#### Task details:
Retype exactly the lines below, beginning with the first and ending with the line where "You are a computer-use" appears.
*** Block opens ***
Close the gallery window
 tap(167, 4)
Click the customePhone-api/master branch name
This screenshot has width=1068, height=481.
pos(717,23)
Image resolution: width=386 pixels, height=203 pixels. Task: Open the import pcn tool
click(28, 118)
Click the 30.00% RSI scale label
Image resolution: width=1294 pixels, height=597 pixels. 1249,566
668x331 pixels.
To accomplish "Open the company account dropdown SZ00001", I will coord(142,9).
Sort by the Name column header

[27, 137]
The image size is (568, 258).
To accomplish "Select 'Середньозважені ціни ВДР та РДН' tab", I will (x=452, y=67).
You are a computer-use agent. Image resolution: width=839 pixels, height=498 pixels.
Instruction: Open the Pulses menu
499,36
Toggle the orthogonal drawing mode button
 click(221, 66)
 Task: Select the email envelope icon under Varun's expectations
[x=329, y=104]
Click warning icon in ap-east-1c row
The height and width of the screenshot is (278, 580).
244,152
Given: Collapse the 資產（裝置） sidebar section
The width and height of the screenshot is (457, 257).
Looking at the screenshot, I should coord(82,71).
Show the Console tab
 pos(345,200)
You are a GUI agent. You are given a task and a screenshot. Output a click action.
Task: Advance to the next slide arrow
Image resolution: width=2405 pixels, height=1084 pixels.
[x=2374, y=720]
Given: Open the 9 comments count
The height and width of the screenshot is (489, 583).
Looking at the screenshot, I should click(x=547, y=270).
*** Block closes ***
#### Output of the task:
Close the gallery window
 tap(167, 4)
Click the customePhone-api/master branch name
This screenshot has width=1068, height=481.
pos(717,23)
Image resolution: width=386 pixels, height=203 pixels. Task: Open the import pcn tool
click(28, 118)
Click the 30.00% RSI scale label
Image resolution: width=1294 pixels, height=597 pixels. 1249,566
668x331 pixels.
To accomplish "Open the company account dropdown SZ00001", I will coord(142,9).
Sort by the Name column header

[27, 137]
The image size is (568, 258).
To accomplish "Select 'Середньозважені ціни ВДР та РДН' tab", I will (x=452, y=67).
You are a computer-use agent. Image resolution: width=839 pixels, height=498 pixels.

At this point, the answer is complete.